My initial info on MQA (the claims of less data with no loss, and that it was correcting PCM) led me quickly to be skeptical about the intentions behind the initiative, especially given that video streaming money has dried up. It’s logical corporate think to move into controlling the global audio stream. However I’m always open minded and am not a crusty cynic like some, so I gave it an open minded listen. Not bad, not great was my impression. It’s definitely a lossy codec, that was clear. And like Mastered for iTunes or any reduction scheme the losses are in critically important areas. Where as mastered for iTunes is harmonically cold and loses some low volume/low end information, actually altering the groove to make everything sound like a nerdy white wedding band, MQA brightens the high-mids in the Mid section while thinning the low-mids on the Sides. There’s also some harmonic distortion which some people could find pleasing, If I want that distortion in the master I would’ve put it there in the first place. The results of MQA I would call fatal to the source material even as they are very subtle.

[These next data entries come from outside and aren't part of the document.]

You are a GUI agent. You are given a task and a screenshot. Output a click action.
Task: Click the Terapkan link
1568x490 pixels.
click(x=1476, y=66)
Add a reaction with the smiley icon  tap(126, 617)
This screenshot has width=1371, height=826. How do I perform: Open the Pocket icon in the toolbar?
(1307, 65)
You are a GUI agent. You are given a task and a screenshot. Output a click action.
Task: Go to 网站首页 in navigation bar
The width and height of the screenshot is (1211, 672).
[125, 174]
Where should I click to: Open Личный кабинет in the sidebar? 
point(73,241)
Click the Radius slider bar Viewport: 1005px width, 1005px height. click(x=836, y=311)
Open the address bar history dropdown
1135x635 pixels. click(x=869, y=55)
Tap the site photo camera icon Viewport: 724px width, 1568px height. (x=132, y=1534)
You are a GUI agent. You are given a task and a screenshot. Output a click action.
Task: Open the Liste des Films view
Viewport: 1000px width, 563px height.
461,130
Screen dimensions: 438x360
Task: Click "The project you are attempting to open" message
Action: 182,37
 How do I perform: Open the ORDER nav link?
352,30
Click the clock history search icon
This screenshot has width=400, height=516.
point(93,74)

A real negative is the millions of dollars in DA stock that is being made obsolete with their cynical end run on proper vetting. MQA has been targeting the weakest players in our world, the audiophiles. And they’re targeting those most dependent on pimping new tech, the audiophile press. Meanwhile, one sided presentations at trade shows leave no time for deep Q and A and any real discussion panels are eschewed by MQA. The most excitement about MQA seems to be from perfectionist consumers who want that blue LED and sense of authentication, pressuring DA makers to send that licensing money to MQA and catch up with a demand invented by MQA. A cynical marketing scheme to be kind about it. Or as Mike Jbara told me in a written exchange, “As a team of engineers and a company, we have a POV behind our tools and that is what we talk about.”
I’m most concerned about the bogus claims that MQA is fixing approved masters. Not possible, and a rude assertion to trillions of hours of hard work by teams of people making records for decades. Pure marketing hyperbole. Nothing in audio is perfect, there is no Original Sin, and there is no going back to the place of ideal perfection. Ultimately there is no free lunch in digital, and music production is about a constant flow forward … shaping distortions and how they play with frequency balance and transients. When a record is first tracked, then rough mixed, mixed, revised, mastered, revised in mastering and finally approved … there is no fixing it. Anything that changes violates 5-20 people who have all signed off. Distortion artifacts are musically incorporated in to all music production, there is no perfection in music. That way of thinking is bogus and anti music. Music is flawed and that’s a good thing, it’s the humanity. Perfection has no place in music production, it’s a dangerous myth. MQA has no future in the world of serious engineers in my view, it’s a corporate money scheme at this point. Yet we will see how it turns out, most people are lazy and greed goes a long way on it’s own power.